Strong bones and healthy blood sugar balance

This dish is perfect for keeping your cells efficiently fuelled and free of blood sugar highs and lows. Aubergines’ high fibre content helps slow down the absorption of glucose from food, but there’s more. This combined with protein-rich tahini, a nutritious sesame seed paste, is a real blood sugar balancing double act, which will keep you feeling satisfied and energised. As an added bonus, sesame seeds are high in calcium and zinc, both helpful for keeping bones healthy and preventing osteoporosis.

Quinoa is a fantastic nutrient-dense gluten-free seed. It is one of only a few plant foods that is a complete protein, containing all nine essential amino acids which will also keep you feeling fuller for longer. It is packed with fibre, which helps to slow down the glucose absorption from food.
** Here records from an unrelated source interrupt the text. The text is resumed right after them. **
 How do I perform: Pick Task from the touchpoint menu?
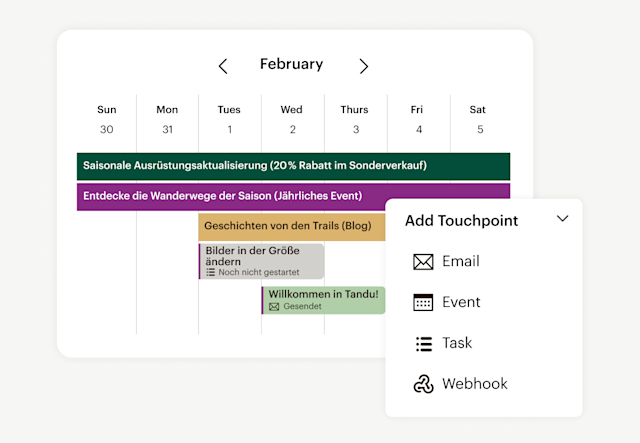[458, 344]
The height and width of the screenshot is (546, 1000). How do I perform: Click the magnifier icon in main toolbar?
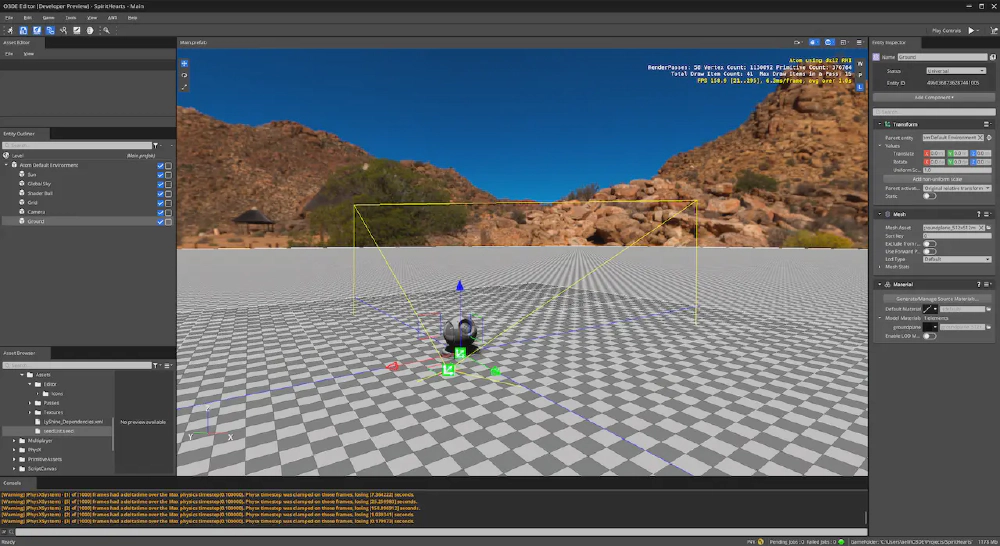(x=106, y=31)
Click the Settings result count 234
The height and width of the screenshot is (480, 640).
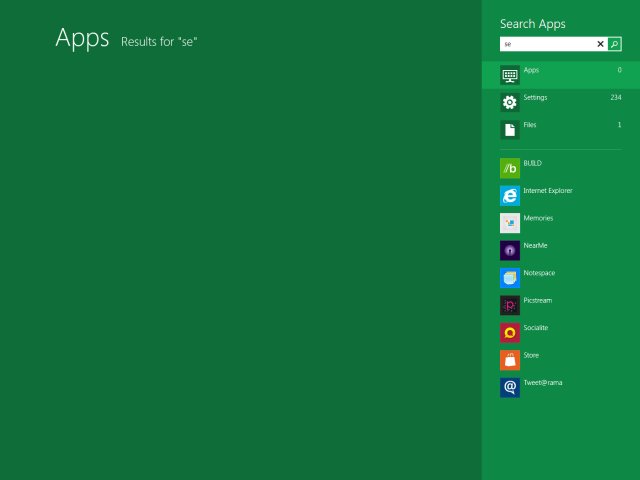point(616,98)
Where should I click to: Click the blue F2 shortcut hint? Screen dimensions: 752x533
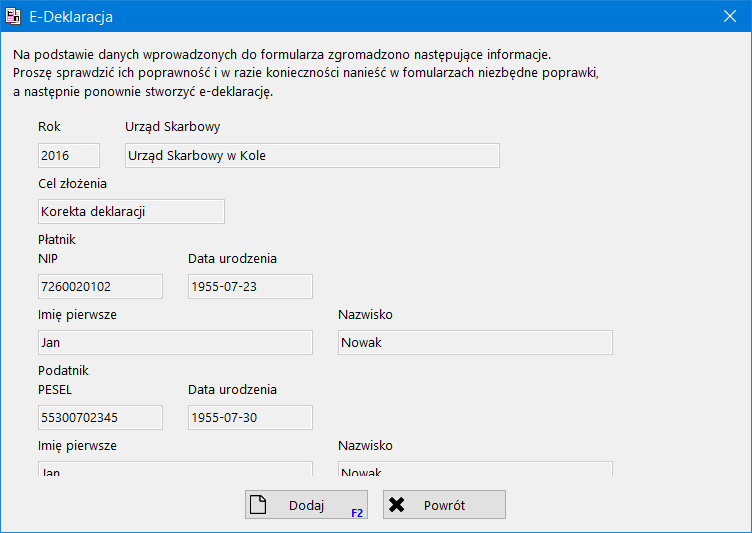(356, 512)
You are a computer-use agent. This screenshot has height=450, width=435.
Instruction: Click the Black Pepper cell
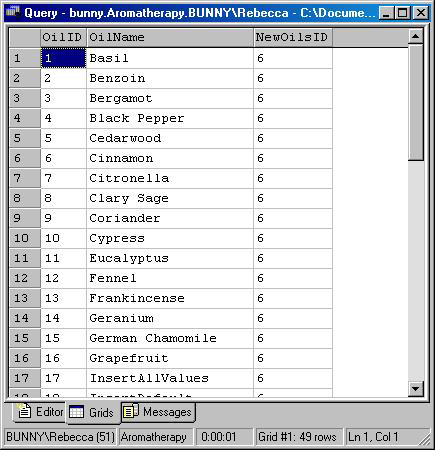click(x=170, y=118)
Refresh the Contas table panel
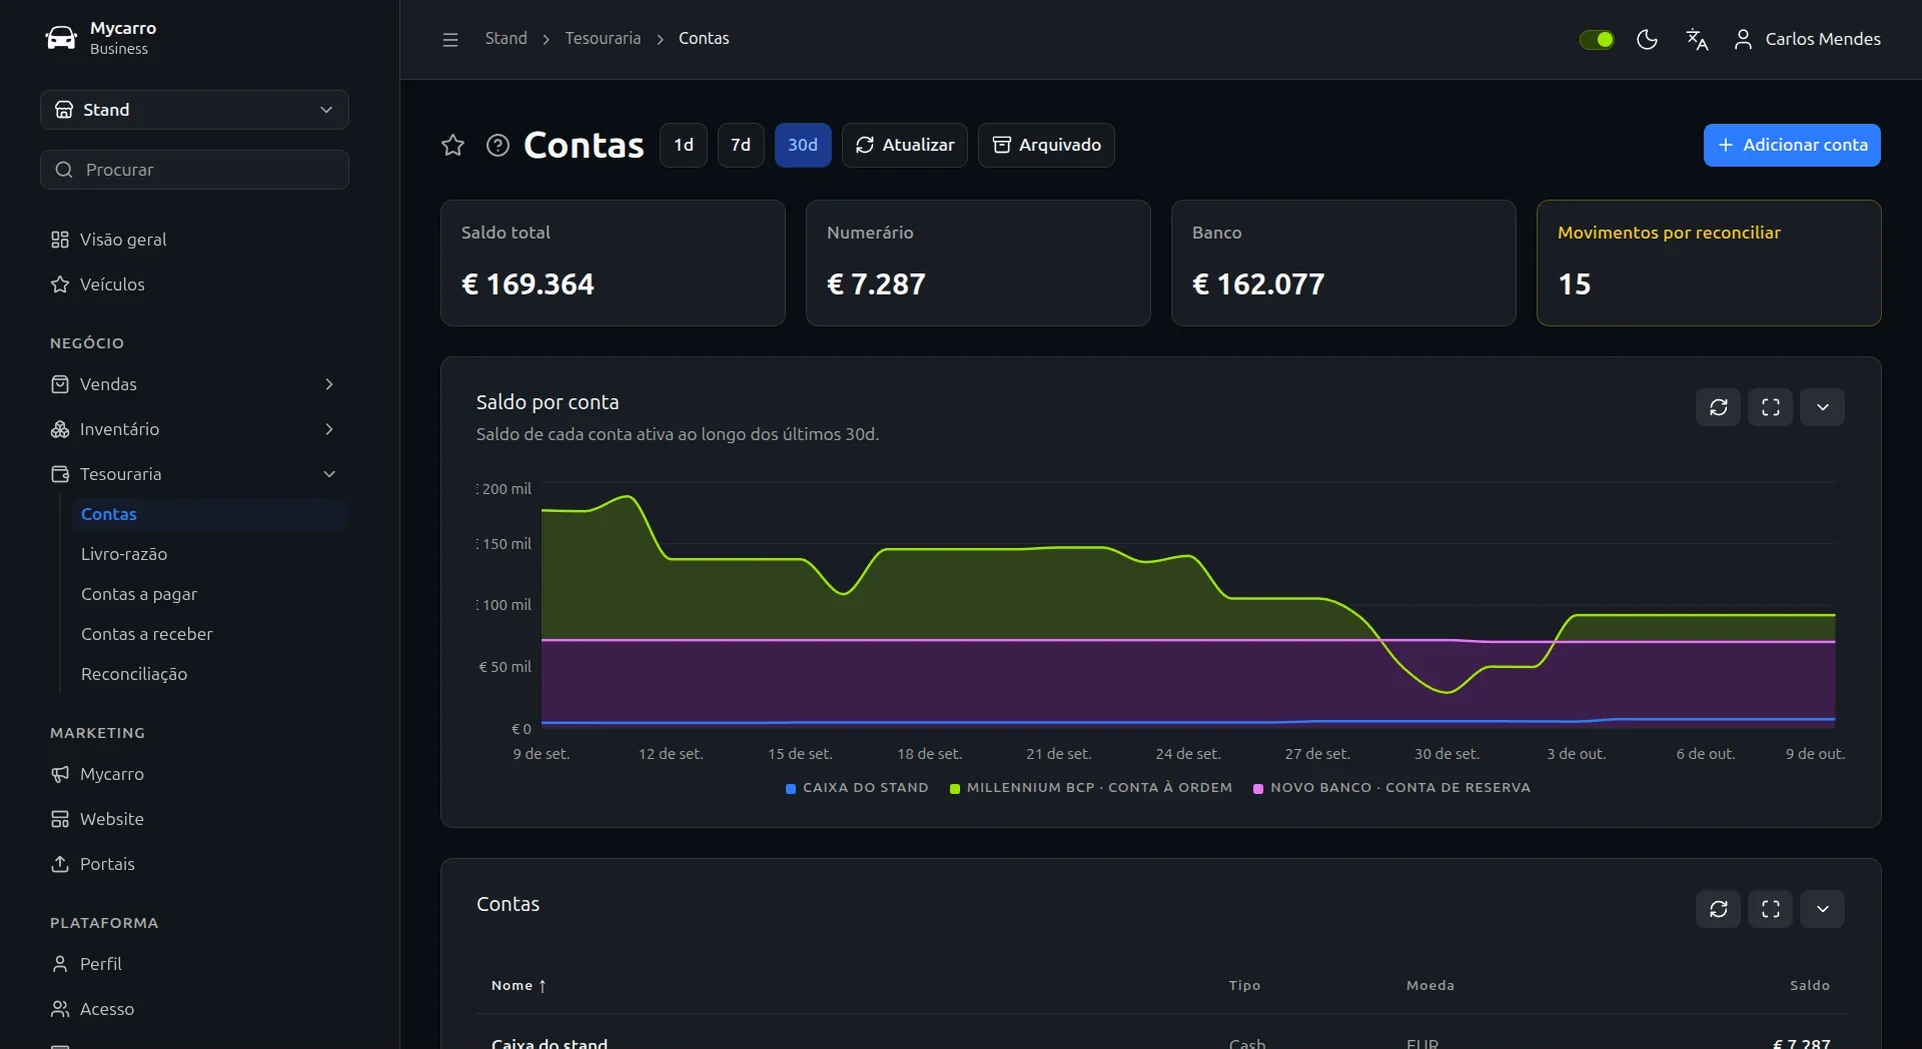 (1718, 909)
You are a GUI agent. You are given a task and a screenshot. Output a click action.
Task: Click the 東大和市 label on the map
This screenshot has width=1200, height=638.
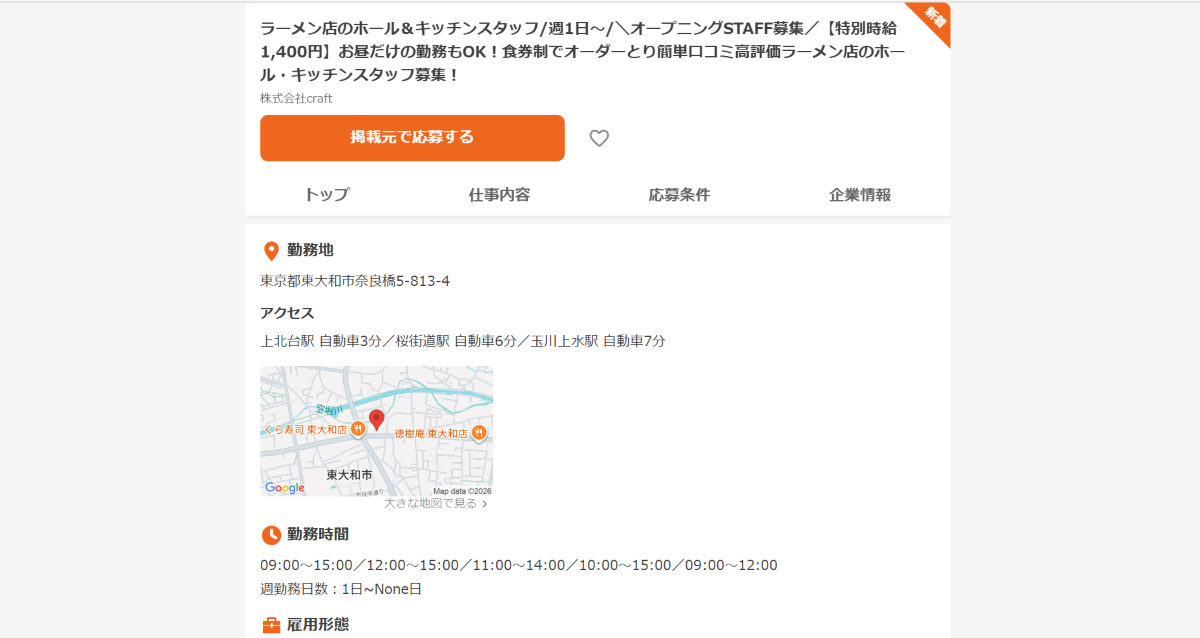pyautogui.click(x=349, y=474)

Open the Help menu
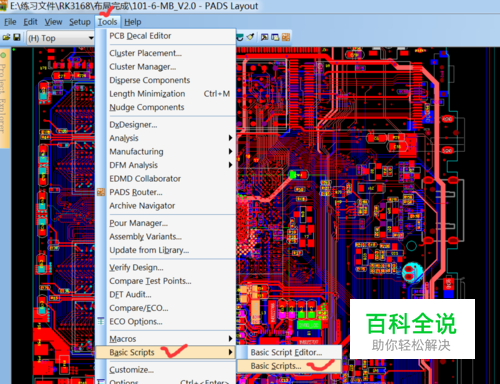[x=133, y=22]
Pomegranates are a wonderful source of Vitamin C and other powerful antioxidants. Studies show eating the arils (seeds) or drinking the juice can help protect against disease.

Serves 2


Griddled Aubergines

2 large aubergines, sliced lengthways about 5–10mm thick

2 tbsp melted butter (add crushed garlic)

2 tbsp tahini

¼ tsp chilli powder

¼ tsp sea salt

Quinoa Tabbouleh

50g quinoa, cooked according to packet

1 bunch flat-leaf parsley, finely chopped leaves only

½ bunch of mint, finely chopped leaves only

2 large tomatoes, finely chopped

½ red onion, finely chopped

Seeds of ½ pomegranate


5 tbsp lemon juice

3 tbsp olive oil

1 tsp allspice

1 pinch of sea salt



  • Heat a griddle pan.
  • Brush aubergine slices with butter and cook on each side for 1½ minutes or until soft.
  • Stack on a serving plate and drizzle with tahini.
  • Grind the salt and chilli together and sprinkle on top.
  • In a large bowl, mix together parsley, mint, tomatoes and onion. Stir well.
  • Add cooked and cooled quinoa and dressing ingredients, mix together.
  • Add pomegranate seeds just before serving.